# I think I'm in love



## zadiac (12/4/15)

This, I have to have. Just for the look of it.







Looks like a Dimitri style mod.

Reactions: Like 1


----------



## Yusuf Cape Vaper (12/4/15)

Sir Vape will have the 1:1 clone soon 


Sent from my iPhone using Tapatalk


----------



## Marzuq (12/4/15)

That's damn beautiful


----------



## zadiac (12/4/15)

Yusuf Cape Vaper said:


> Sir Vape will have the 1:1 clone soon
> 
> 
> Sent from my iPhone using Tapatalk



Yes, but will he have it in copper? I want the copper one.


----------



## Richard (12/4/15)

A review of the copper mod, it looks amazing.


----------



## Silver (13/4/15)

Looks like a gold bar @zadiac 
Lol


----------



## Rudi (13/4/15)

i want it


----------



## Viper_SA (13/4/15)

Silver said:


> Looks like a gold bar @zadiac
> Lol



@Viper_SA wonders if @Silver saw the engravings......  @Viper_SA could also be in love with that!
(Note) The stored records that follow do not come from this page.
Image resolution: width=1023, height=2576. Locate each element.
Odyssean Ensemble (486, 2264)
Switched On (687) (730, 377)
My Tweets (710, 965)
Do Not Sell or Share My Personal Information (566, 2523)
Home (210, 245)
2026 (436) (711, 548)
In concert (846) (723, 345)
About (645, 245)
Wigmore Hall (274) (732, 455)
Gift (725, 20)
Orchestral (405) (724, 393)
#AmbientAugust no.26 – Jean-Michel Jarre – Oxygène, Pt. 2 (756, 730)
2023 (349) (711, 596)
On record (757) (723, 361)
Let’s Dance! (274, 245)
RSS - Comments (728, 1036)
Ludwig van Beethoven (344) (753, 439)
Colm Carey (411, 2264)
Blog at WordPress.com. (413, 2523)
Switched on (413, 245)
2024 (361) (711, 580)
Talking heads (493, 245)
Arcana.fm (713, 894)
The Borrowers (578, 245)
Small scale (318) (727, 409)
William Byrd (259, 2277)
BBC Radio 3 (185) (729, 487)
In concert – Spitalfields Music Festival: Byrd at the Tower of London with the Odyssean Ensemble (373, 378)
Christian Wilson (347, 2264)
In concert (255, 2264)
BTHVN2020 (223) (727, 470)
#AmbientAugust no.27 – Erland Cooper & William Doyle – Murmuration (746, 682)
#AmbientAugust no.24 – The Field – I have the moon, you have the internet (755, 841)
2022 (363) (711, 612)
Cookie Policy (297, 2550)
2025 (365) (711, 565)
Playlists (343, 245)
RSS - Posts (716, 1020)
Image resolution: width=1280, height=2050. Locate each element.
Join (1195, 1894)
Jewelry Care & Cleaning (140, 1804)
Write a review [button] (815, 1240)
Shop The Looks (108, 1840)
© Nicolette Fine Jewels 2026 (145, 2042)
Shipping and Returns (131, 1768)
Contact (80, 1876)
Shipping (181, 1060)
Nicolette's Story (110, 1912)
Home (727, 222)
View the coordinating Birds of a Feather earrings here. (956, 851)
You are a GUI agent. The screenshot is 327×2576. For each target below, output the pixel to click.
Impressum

Reactions: Like 1 | Funny 1


----------



## Silver (13/4/15)

Viper_SA said:


> @Viper_SA wonders if @Silver saw the engravings......  @Viper_SA could also be in love with that!



I saw the engravings - not sure which one you referring to?

And I see your old avatar pic is back 
Looks great!

Reactions: Agree 1


----------



## Viper_SA (13/4/15)

Silver said:


> I saw the engravings - not sure which one you referring to?
> 
> And I see your old avatar pic is back
> Looks great!



The symmetrical ones


----------



## Imthiaz Khan (13/4/15)

Ooh that really does look nice 
Will also look nice in silver


----------



## zadiac (13/4/15)

Imthiaz Khan said:


> Ooh that really does look nice
> Will also look nice in silver



There are clones in silver color, but I don't like that. I like the original copper, but $350 shipped is a bit much for me at the moment.


----------



## Imthiaz Khan (13/4/15)

Just seen that Sir Vape will be bringing in the silver clones


----------



## Frank Zef (13/4/15)

Oh eM Gee!
I'm selling the kids on eBay.


----------